Donna would have been a blank-from-hell after seeing a bad movie or at least one with a moral. She would be out boiling rabbits or getting Jo’s haircut. The movie would use the tricks of a certain type of movie to scare us. But Roemer works hard, but in a quiet way, to keep the movie from ending with a verdict and from being about anything familiar. We have the right to judge. But Roemer never does, even when the movie comes close to being a thriller when it shouldn’t be. But Donna isn’t just a misogynist ghost in this case. She’s a ghost of love.
This is a masterwork of directing. There’s nothing too flashy about it, but everything is true and right for these characters and this situation. Roemer hasn’t made many movies (he’s in his mid-90s now): “Nothing but a Man,” a quiet movie about the civil rights movement; “The Plot Against Harry,” a comedy about a Jewish gangster; and “Dying,” a documentary triptych that was a big deal when it came out on PBS in the late 1970s. He’s always been a kind of “truth-teller” artist.

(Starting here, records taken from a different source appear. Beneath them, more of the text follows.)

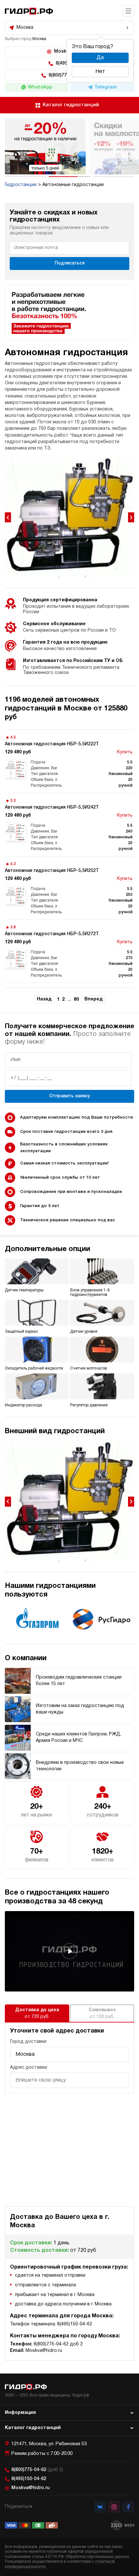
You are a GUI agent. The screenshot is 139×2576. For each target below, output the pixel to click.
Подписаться (70, 263)
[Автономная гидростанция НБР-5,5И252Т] (69, 887)
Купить (125, 752)
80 (76, 1000)
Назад (44, 999)
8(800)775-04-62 (37, 2470)
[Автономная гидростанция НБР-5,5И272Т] (69, 951)
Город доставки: (28, 2042)
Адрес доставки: (29, 2067)
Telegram (105, 87)
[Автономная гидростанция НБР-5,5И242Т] (69, 824)
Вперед (93, 999)
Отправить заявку (69, 1096)
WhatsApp (40, 87)
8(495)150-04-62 (28, 2479)
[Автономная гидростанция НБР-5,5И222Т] (69, 761)
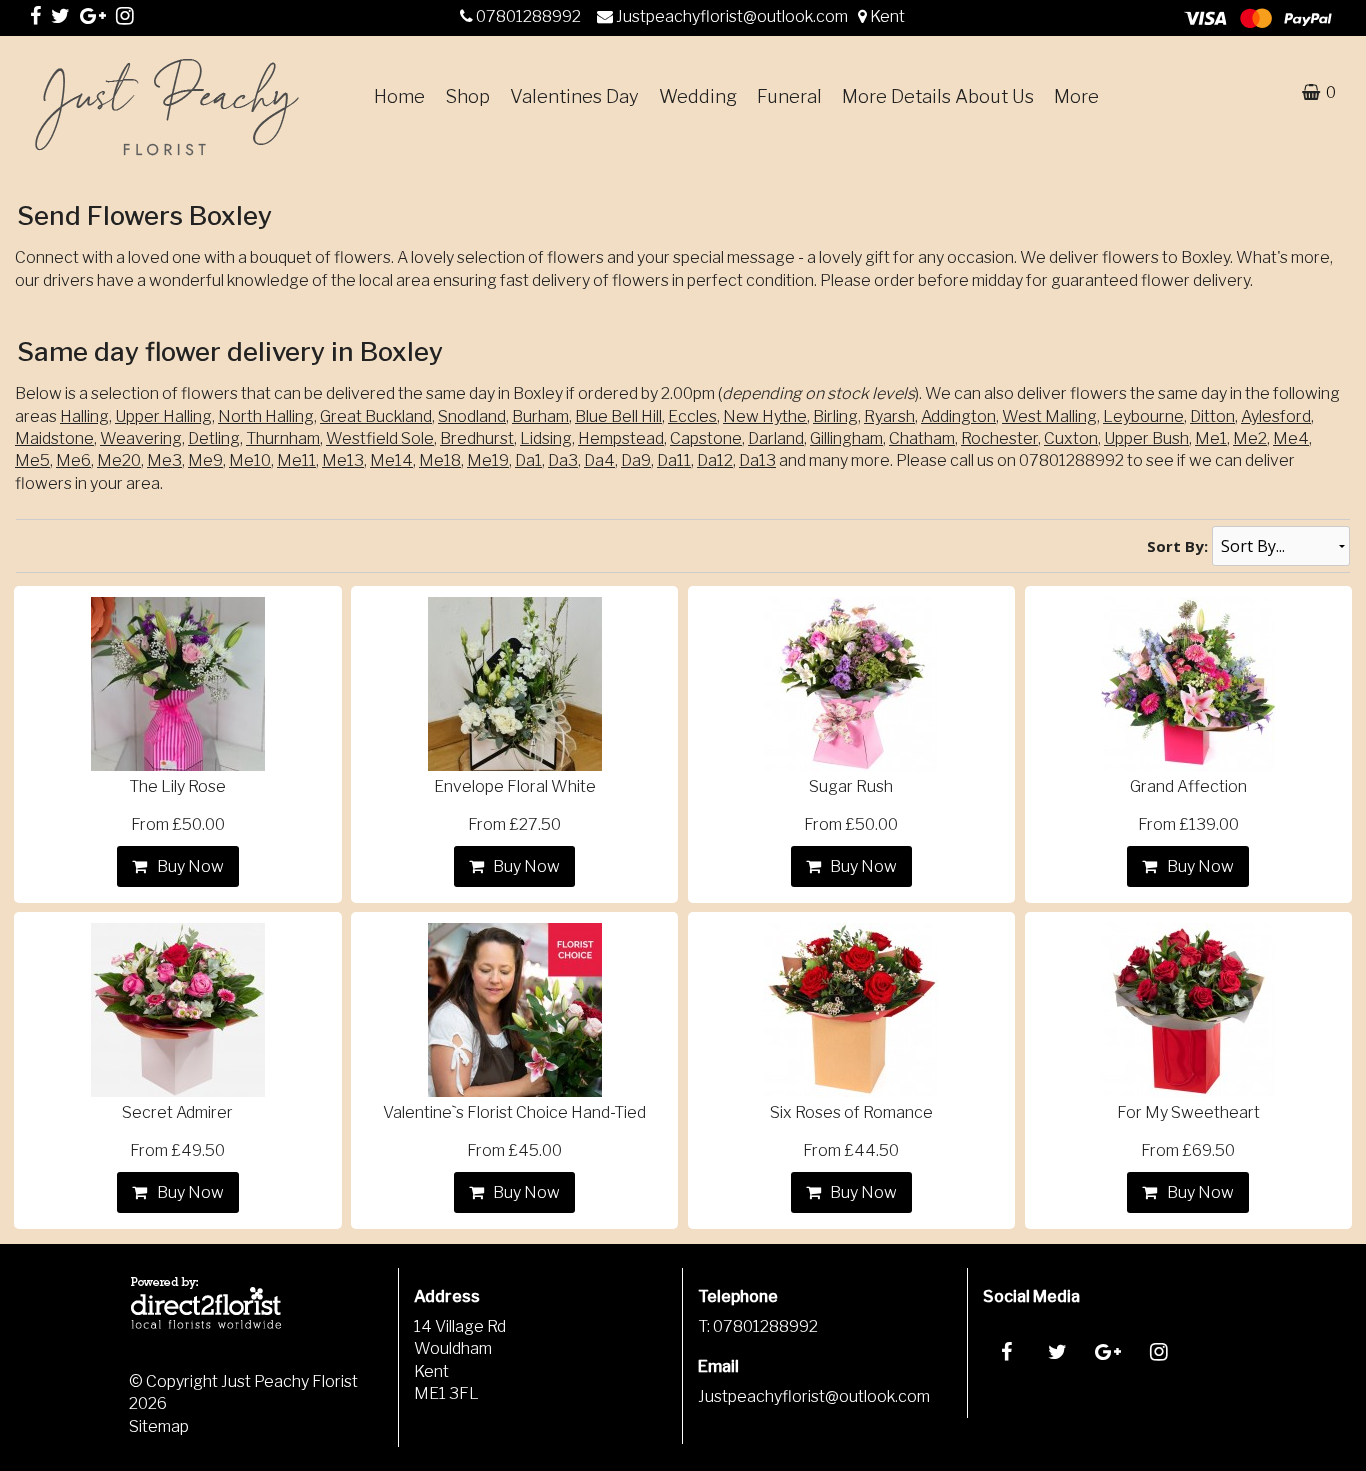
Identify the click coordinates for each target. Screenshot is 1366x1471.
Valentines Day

Here, though, that documentary urge seems uncanny, especially because Adams and Van Devere can get to every emotion so quickly. In the middle, Jo loses her energy for a while because Donna takes the air out of every room. But because this is also a deep psychological portrait of the family as a whole, it feels like Jo is watching this family, wondering what she has gotten herself into as Donna’s sister, Jackie’s mother, and Tom’s (more or less) lover. It’s not good. But one that Roemer understands, even when Adams and Van Devere are yelling at each other like wild animals.
So, what’s the real story of this movie? I would say choices. Some of them are pretty funny. Sabotage. Self¬¬-sabotage. I thought Donna was crazy when she said that Jo would end up with Tom. But she was just being the accusatory person she always is.
“Vengeance Is Mine” is a story about mothers, daughters, God, puritans, quiet Eastern Europeans, and “ethnics.” It was written by Roemer, a German Jew who escaped the Holocaust as a child on a train for children called a “Kindertransport.” The film seems simple at first, but it has a lot of literary and cinematic depth. Barbara Taylor Bradford wears clothes from John Updike, Phil Donahue, and Ingmar Bergman. The movie could fit in with Woody Allen and Henry Jaglom’s mental instability and angst about being a middle-class person. Its return brings the same surprise and joy as when Kathleen Collins’s romantic comedy “Losing Ground,” which was made in 1982 but didn’t get much attention until a few years ago, was rediscovered.
In Roemer’s movie, the situations of the different characters mirror and double each other, but they never fit together. The movie’s nice homes and Donna’s early 1980s sense of style are ruined by low-life and spite. People are funny and interesting in the same way that these characters are funny and interesting. Men love their convertibles, and women love their wine. Ways of doing harm that don’t leave a clear mark. In a way that feels a little bit sociopathic, life just goes on. Roemer is not making fun of the revenge. It’s all over.